There often comes a time in our lives when we begin to question not what we are going to do with our lives, but what have we already done with pretty much with a lot of our life. This especially goes for us as ministry leaders who are not quite new any more and have miles behind us. What have we been working for? Hoping for? Waiting for?
Thinking about those things, we may experience some deep felt regrets and nostalgia. We may see gaps and graces and long for the days that seemed the “best,” from which everything else seemed to go downhill. We may see the times in the past year or few years we have scratched our head and not known what to do, the insecurity of the moment knocking on the door of our heart as an unwelcome guest. But the true question to ask, in what was good and what was ugly, is “how does the life we have lived equip us to recognize what is true now?”
When the parents brought in the child Jesus to do for him what the custom of the Law required, Simeon took him in his arms and praised God, saying: “Sovereign Lord, as you have promised, you may now dismiss your servant in peace. For my eyes have seen your salvation, which you have prepared in the sight of all nations: a light for revelation to the Gentiles, and the glory of your people Israel.”Luke 2: 27-32
Simeon had been waiting for some sign of impending salvation. For decades he had celebrated and remembered the “good old days” of his people, and upon God’s delay he might have stopped there. But instead he held onto the belief that those days framed what was ahead– the best days were yet to come.
Like Moses who had worked his entire adult life to bring the people to a promised land he would see but never enter, Simeon prayed his entire adult life that his people might see evidence of Israel’s – and all the world’s – salvation. This “salvation,” as Isaiah and Jesus defined it, echoed good news to the poor, freedom for those imprisoned, sight for the blind, hope for those who are oppressed, life beyond life. As he held the baby Jesus in his arms, Simeon caught a glimpse of God’s promise coming to fruition, a holy shimmer and glimmer of light and hope provided by this child that showed the glory that would come—not just for him, but for generations ahead. This Advent revealed that things had changed, things were changing, but God had not forgotten.

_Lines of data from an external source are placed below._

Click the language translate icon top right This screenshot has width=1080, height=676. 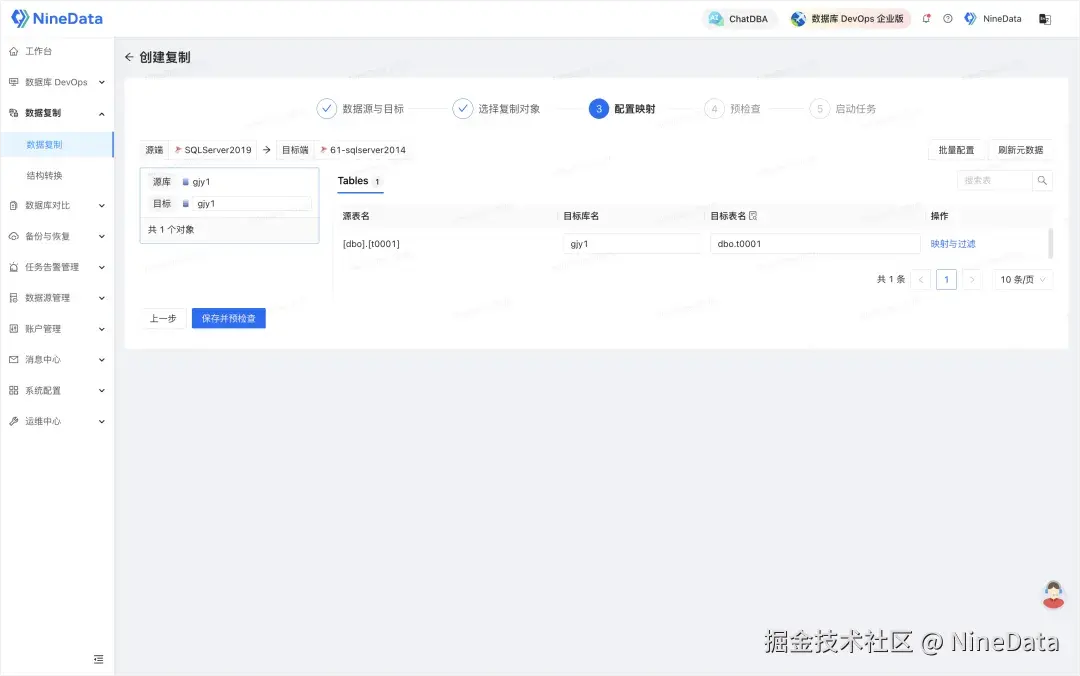point(1044,18)
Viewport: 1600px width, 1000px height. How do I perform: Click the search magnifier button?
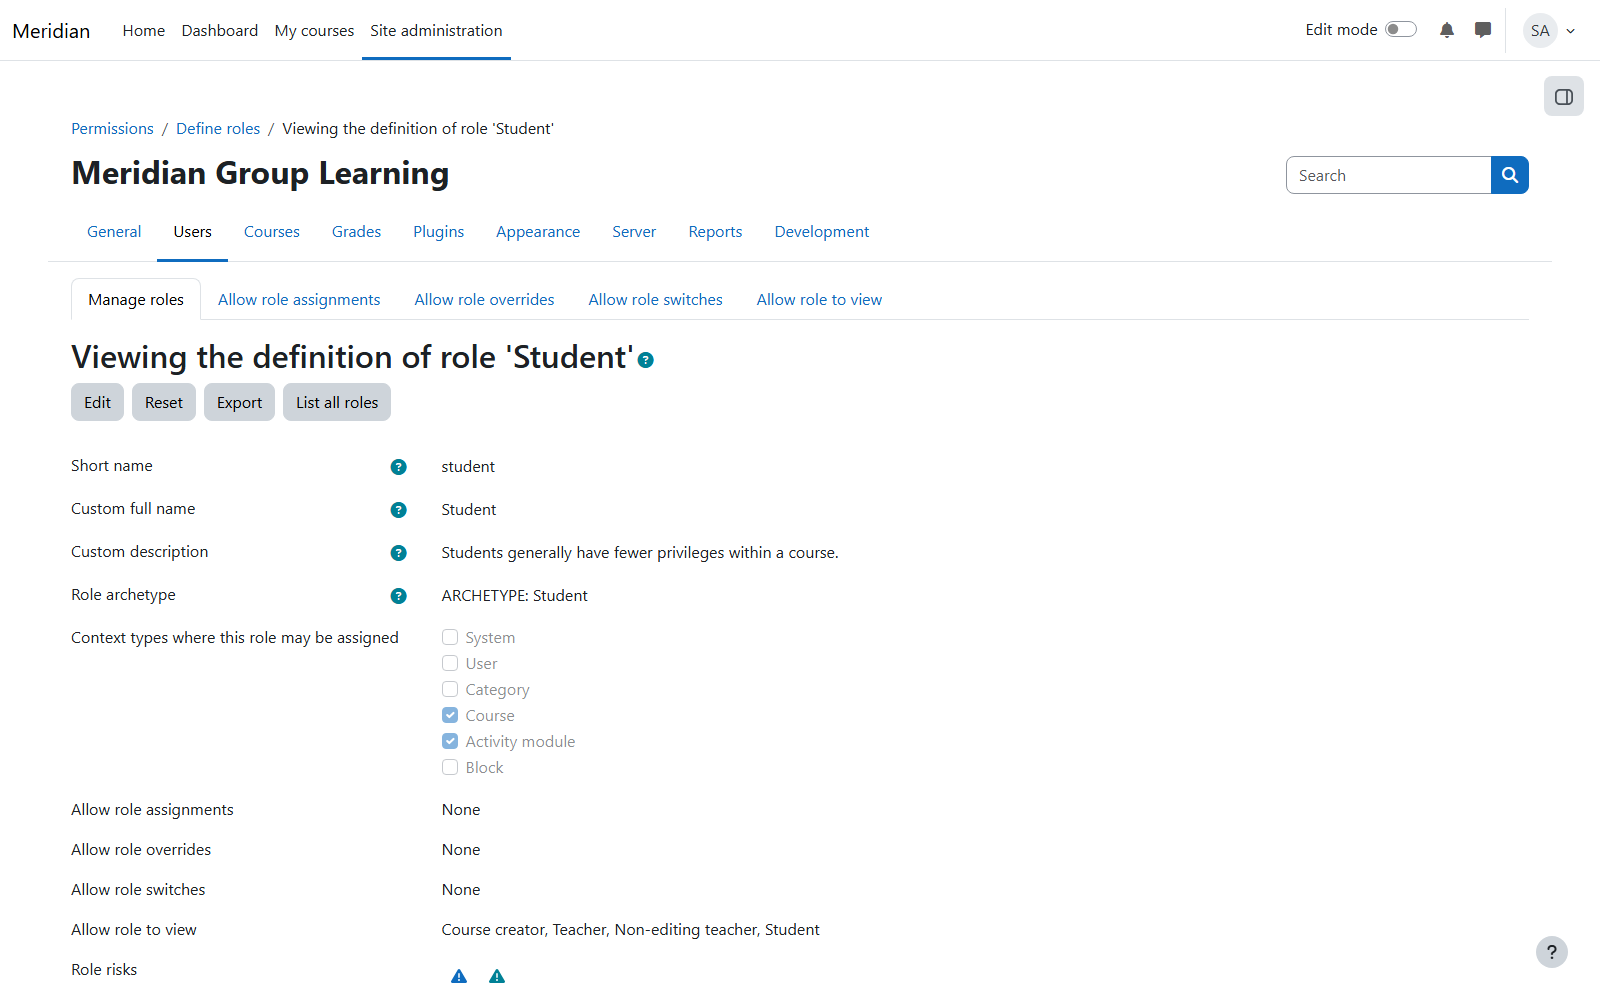pos(1510,175)

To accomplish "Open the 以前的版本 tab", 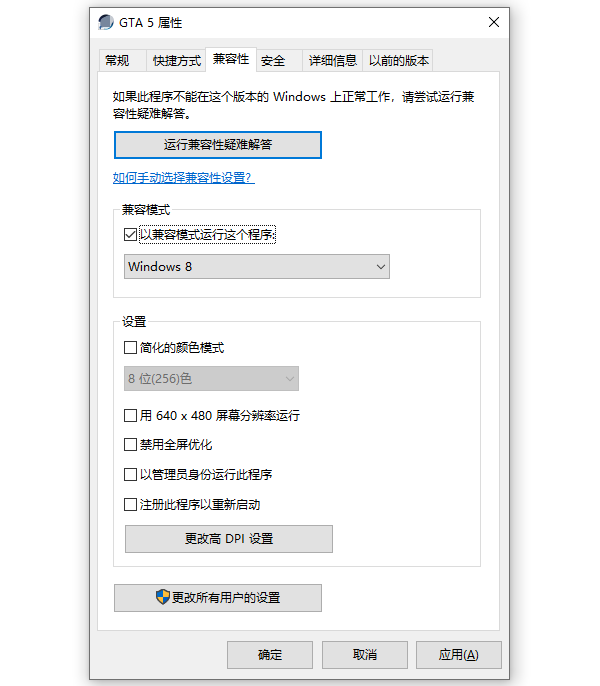I will 399,61.
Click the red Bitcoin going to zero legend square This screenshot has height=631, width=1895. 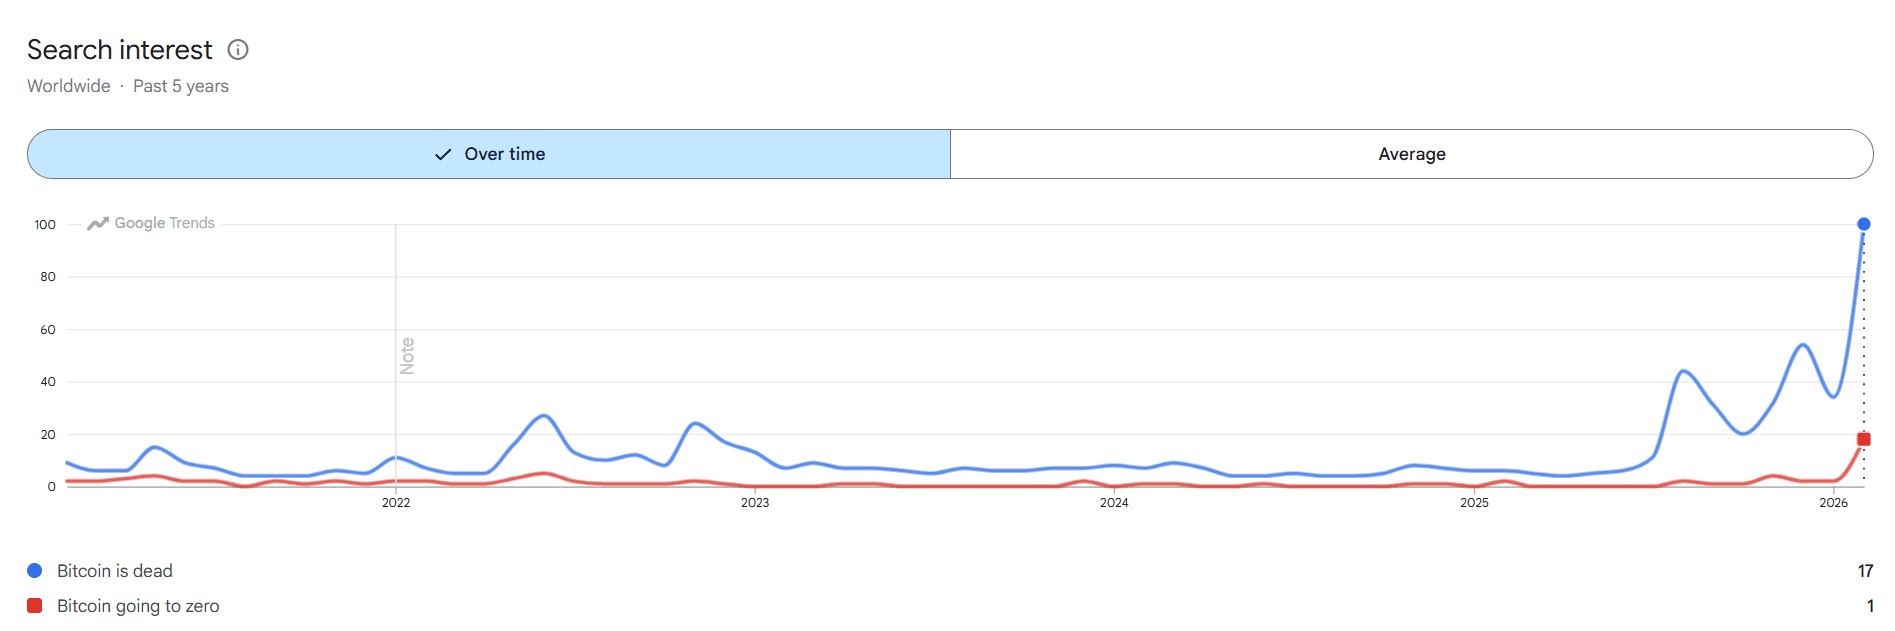(36, 606)
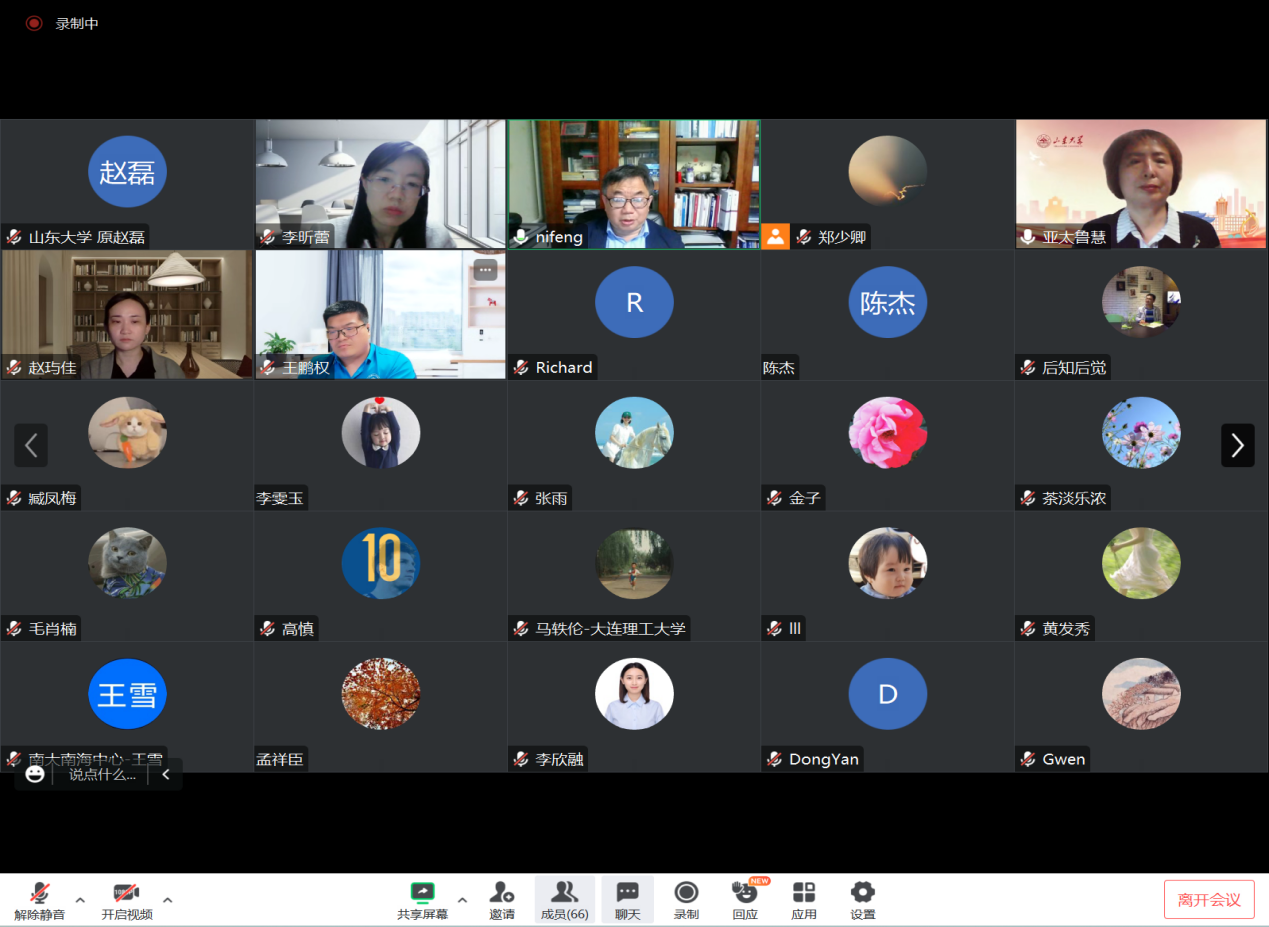
Task: Open the Settings (设置) gear
Action: (862, 892)
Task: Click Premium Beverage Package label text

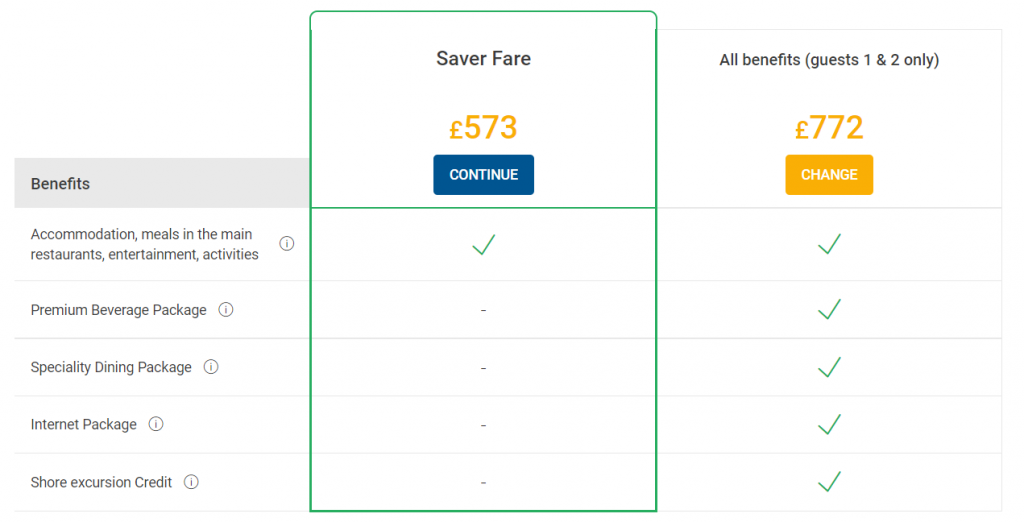Action: pyautogui.click(x=118, y=310)
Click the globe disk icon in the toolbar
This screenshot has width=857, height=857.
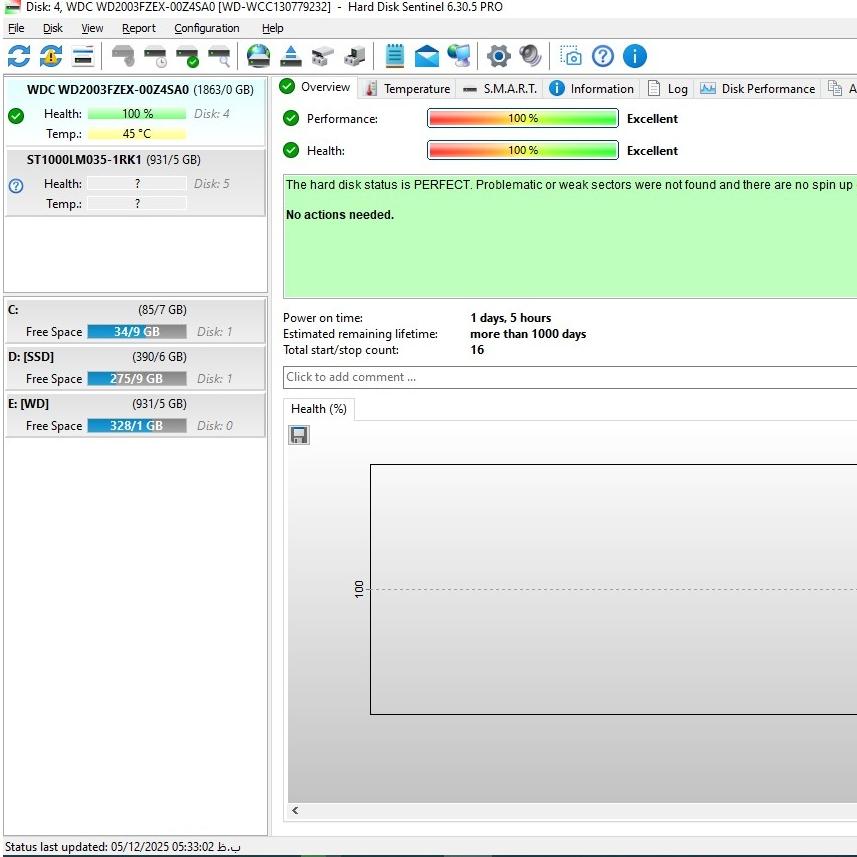(259, 56)
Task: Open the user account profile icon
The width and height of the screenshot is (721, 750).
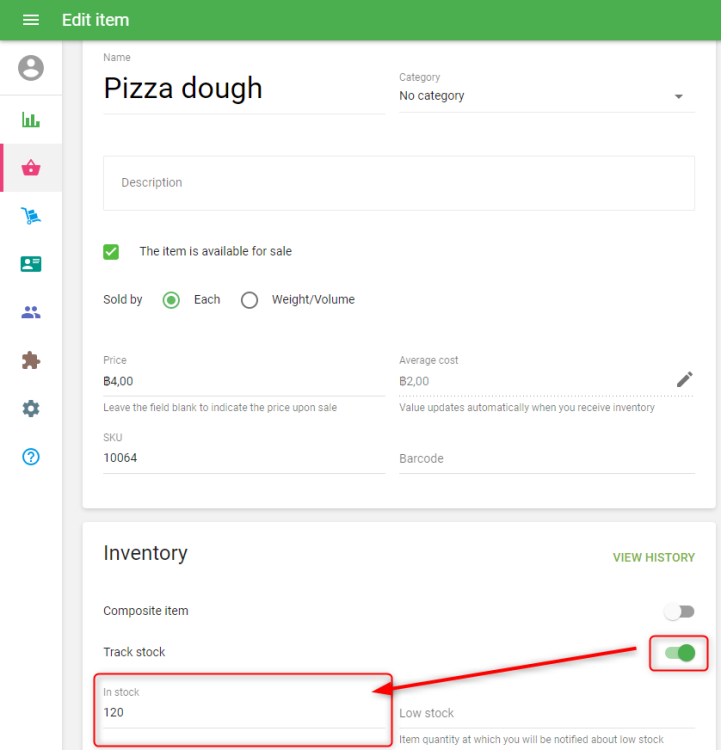Action: (x=31, y=68)
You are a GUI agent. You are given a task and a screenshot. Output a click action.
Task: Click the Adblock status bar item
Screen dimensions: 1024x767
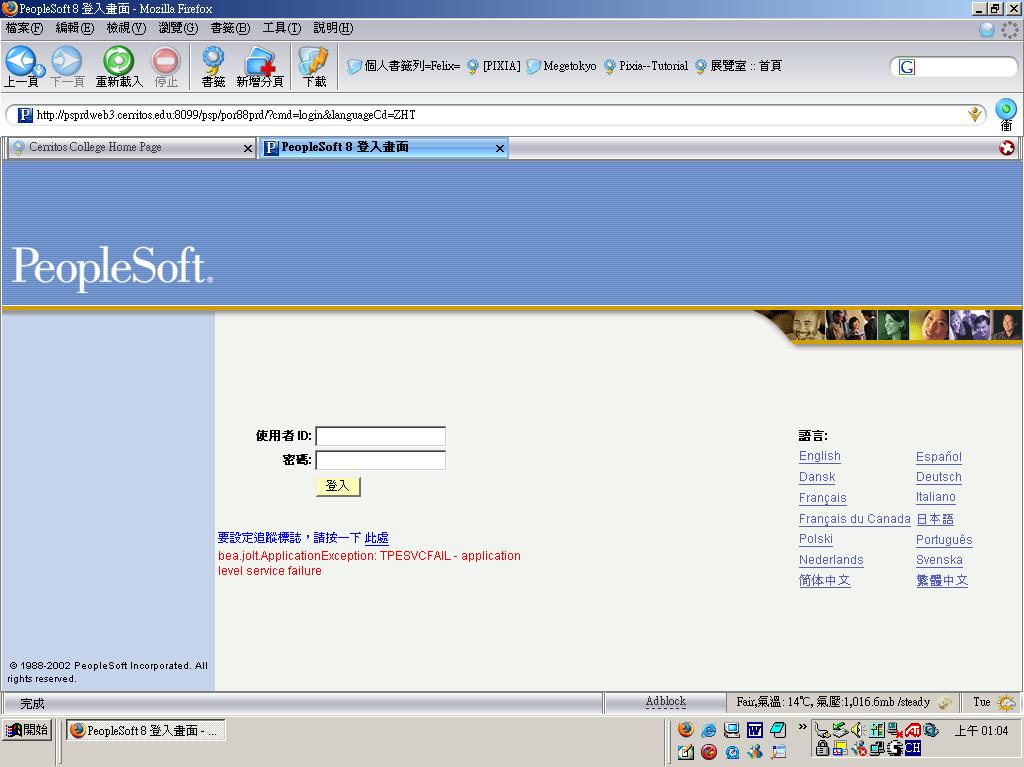665,702
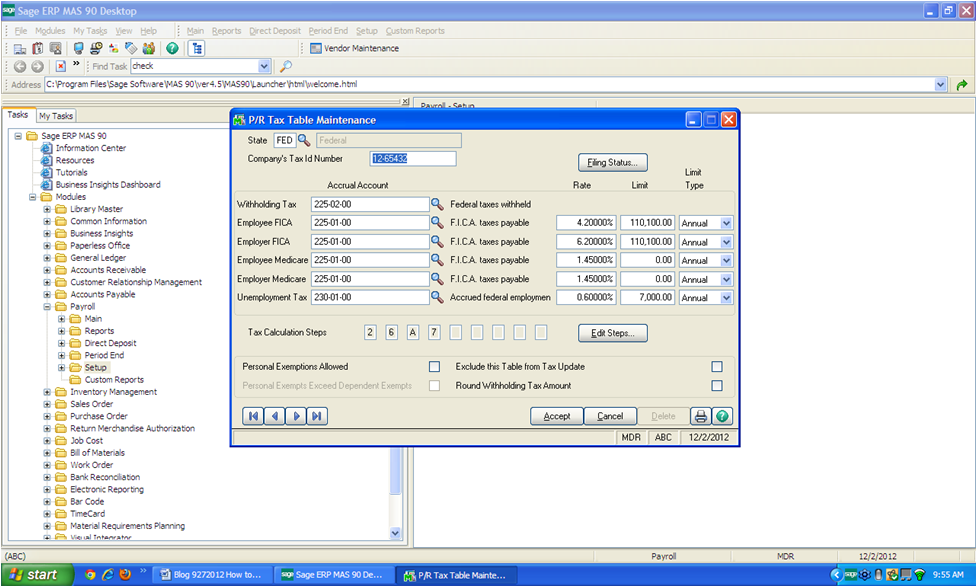Check Exclude this Table from Tax Update
Viewport: 977px width, 587px height.
(716, 367)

So often we become discouraged and disappointed, preferring to sink our feet and direct our eyes to the moments of the past, which may or may not be as good as we picture them. But hope sees something different. Like Simeon, we can choose to see with the light the past has provided. We can step forward. And we can share the joy that darkness never actually wins.
What if the best is yet to come—but maybe in a different way than you once thought?